* [Data to use]
■ ■ ■ ■ ■

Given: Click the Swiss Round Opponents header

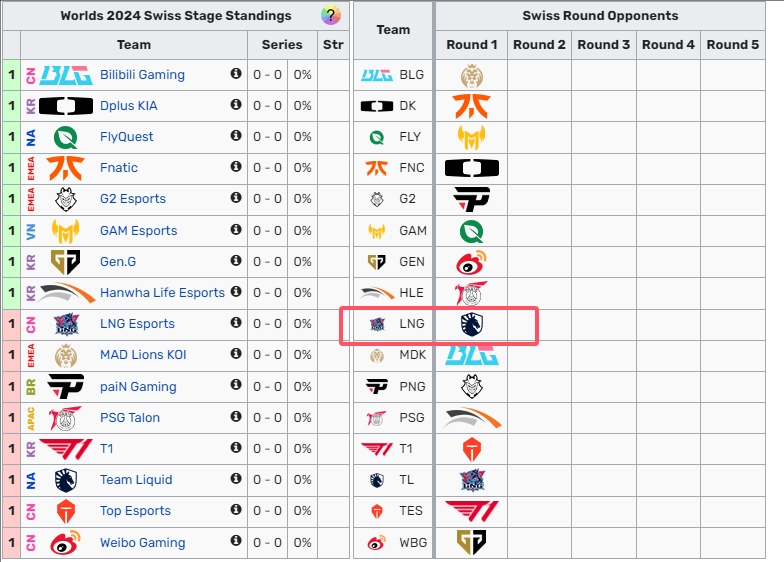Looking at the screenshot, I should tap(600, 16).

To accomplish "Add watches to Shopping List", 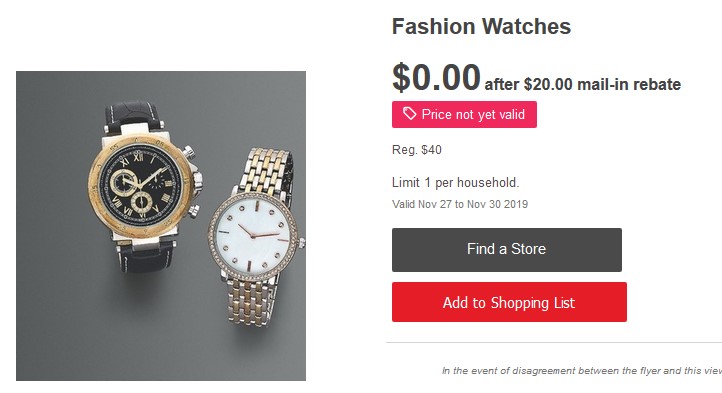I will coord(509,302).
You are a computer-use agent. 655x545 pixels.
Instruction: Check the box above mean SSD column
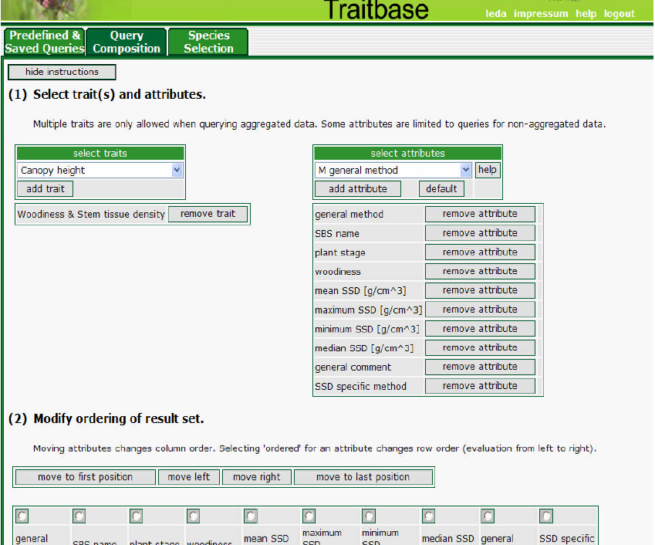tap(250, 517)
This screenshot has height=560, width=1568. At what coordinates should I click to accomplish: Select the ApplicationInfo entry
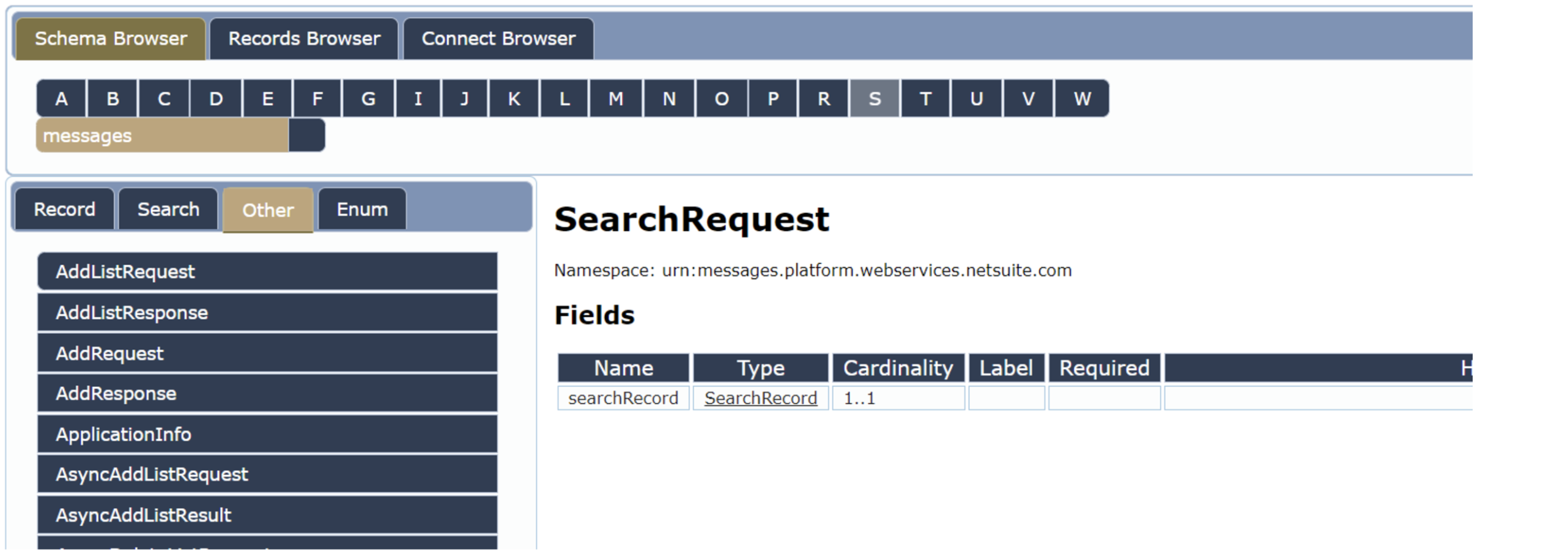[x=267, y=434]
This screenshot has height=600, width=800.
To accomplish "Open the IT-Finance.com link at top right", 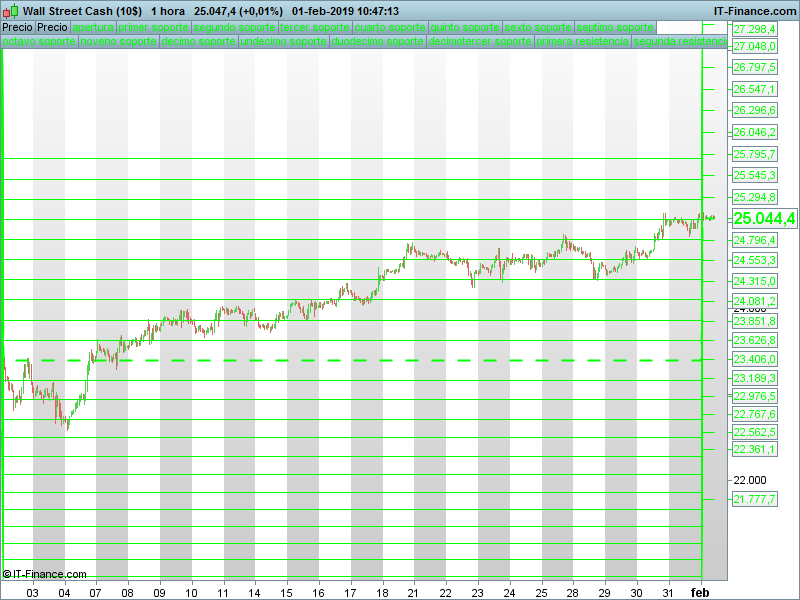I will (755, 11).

■ ■ ■ ■ ■

* [Task prompt] Could the stretch from the line with "This screenshot has height=560, width=1568." through the line with "This screenshot has height=600, width=800." in the listing above be restated word for word, minus the pictures?

* [Task output]
This screenshot has height=560, width=1568. At what coordinates should I click to accomplish: Select the ApplicationInfo entry
[x=267, y=434]
This screenshot has height=600, width=800.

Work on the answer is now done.